Taylor goes from down a long runway to down under, visiting his first Virgin Australia Supercars Championship race this weekend at its season finale in Newcastle.

‘MAKING OF A CHAMPION’ PIECES ROLL OUT

The fourth installment of IMSA’s “making of a champion” series highlights Jordan Taylor, who co-drove with brother Ricky to the Prototype class championship this year. These two are part of four done by IMSA so far, along with Pato O’Ward (PC) and Christina Nielsen (GTD). More should follow in the coming weeks.

SPEAKING OF CHAMPS, HINDMAN, AGOSTINI, PRESTIGE WIN LAMBORGHINI WORLD FINAL

The Lamborghini Super Trofeo World Final was held last weekend at the Imola circuit in Italy and the American Prestige Performance team won the World Final overall, with co-drivers Trent Hindman and Riccardo Agostini.

The World Final brings together teams from North America, Europe and Asia that campaign the spec Lamborghini Huracán LP 620-2 in Super Trofeo regional competition. Hindman and Agostini got the weekend off on the right foot by winning the North American championship first, then followed it up at the World Final itself to topple all other domestic and international entries.

You might remember we profiled Hindman last month, as the 22-year-old’s star in the sports car world is clearly on the rise.

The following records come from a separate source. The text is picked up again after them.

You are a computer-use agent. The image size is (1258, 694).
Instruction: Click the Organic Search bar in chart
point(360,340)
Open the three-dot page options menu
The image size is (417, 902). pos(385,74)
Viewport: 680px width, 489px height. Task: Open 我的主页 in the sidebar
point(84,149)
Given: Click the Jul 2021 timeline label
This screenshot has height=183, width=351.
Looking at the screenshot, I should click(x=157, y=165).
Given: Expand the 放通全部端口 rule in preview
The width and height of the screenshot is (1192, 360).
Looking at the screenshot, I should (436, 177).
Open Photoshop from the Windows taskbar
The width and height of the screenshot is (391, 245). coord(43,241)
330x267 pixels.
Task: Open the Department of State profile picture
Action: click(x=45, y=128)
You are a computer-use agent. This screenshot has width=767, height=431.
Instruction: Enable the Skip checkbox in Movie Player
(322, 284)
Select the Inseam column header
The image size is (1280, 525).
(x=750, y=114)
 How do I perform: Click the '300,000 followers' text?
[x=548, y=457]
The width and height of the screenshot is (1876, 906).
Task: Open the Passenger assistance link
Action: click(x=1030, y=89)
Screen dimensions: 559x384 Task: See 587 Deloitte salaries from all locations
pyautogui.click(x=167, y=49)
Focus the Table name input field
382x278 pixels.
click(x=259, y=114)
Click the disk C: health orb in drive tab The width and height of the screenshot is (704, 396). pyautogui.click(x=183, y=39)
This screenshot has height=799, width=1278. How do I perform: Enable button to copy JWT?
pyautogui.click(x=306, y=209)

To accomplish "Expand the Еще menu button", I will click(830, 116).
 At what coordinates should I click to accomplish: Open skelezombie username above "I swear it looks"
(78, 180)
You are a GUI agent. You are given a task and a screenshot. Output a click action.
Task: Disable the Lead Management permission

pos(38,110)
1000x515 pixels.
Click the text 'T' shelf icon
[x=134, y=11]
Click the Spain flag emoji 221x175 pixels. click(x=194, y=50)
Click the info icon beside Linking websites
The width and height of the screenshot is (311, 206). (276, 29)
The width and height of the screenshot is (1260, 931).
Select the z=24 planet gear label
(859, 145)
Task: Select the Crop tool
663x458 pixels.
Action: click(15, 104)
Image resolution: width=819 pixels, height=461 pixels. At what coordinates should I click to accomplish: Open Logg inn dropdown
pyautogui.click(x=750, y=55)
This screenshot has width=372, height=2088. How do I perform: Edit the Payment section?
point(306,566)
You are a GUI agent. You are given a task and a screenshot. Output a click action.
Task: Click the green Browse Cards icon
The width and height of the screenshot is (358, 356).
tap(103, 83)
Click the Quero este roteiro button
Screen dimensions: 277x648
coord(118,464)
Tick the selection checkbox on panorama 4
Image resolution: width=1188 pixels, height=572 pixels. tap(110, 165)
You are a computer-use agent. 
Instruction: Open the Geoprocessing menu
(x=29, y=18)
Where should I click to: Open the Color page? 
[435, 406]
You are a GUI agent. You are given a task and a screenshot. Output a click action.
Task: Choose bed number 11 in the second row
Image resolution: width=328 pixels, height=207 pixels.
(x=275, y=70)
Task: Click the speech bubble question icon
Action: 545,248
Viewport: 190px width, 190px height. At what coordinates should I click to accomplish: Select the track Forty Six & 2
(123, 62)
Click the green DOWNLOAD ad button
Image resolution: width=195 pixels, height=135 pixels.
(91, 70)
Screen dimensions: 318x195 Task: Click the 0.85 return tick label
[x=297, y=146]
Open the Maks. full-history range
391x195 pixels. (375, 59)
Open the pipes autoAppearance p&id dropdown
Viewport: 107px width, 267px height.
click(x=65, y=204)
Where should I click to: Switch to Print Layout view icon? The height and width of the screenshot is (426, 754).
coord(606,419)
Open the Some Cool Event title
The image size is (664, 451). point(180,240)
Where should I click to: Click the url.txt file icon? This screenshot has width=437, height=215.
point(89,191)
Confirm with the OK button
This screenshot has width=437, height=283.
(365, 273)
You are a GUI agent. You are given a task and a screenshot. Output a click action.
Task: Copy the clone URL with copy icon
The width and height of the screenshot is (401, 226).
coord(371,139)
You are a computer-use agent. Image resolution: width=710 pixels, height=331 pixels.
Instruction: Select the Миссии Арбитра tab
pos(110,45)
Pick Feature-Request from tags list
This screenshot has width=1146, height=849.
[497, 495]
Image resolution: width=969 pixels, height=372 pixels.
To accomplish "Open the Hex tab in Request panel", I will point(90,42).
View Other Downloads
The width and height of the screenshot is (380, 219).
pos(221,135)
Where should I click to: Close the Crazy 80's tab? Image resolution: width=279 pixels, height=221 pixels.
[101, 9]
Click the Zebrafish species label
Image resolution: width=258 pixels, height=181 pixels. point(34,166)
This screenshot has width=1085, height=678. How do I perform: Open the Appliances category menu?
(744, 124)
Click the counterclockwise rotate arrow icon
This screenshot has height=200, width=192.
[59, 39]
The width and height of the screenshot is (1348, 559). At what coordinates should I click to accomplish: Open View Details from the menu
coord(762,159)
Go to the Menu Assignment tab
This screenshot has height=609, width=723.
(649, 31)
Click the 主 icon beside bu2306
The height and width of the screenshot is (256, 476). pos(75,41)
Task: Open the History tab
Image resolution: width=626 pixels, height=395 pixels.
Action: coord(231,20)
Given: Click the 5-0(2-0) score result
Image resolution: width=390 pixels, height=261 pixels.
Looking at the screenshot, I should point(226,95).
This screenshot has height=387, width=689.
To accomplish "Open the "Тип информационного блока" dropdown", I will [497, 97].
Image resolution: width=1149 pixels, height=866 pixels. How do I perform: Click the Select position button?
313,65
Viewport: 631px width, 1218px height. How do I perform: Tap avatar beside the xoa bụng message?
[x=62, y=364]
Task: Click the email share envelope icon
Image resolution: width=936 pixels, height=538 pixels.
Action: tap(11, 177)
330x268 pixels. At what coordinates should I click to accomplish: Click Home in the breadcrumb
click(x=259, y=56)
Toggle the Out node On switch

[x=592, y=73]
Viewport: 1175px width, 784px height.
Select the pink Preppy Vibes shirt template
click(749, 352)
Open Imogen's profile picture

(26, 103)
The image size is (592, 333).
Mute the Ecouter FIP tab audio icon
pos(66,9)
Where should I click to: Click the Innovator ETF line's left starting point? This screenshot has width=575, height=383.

Somehow, someway, at the end of the day today we received the title 2017 Lamborghini Super Trofeo World Champions. Race 2 was not perfect and much more nerve racking than we would have hoped but fortunately in the end the job was done. I am honored to be sharing this with @rickyagostini as well as the entire @prestigeperfctr @waynetaylorracing team and I thank them for their incredible effort all year. With this result, we are the first ever American team to win the Lamborghini Super Trofeo World Championship overall. 3/4 overall wins along with the Super Trofeo North America and World titles marks the end of a successful 2017 campaign. Back to reality tomorrow. Thank you all for following us along on this incredible journey.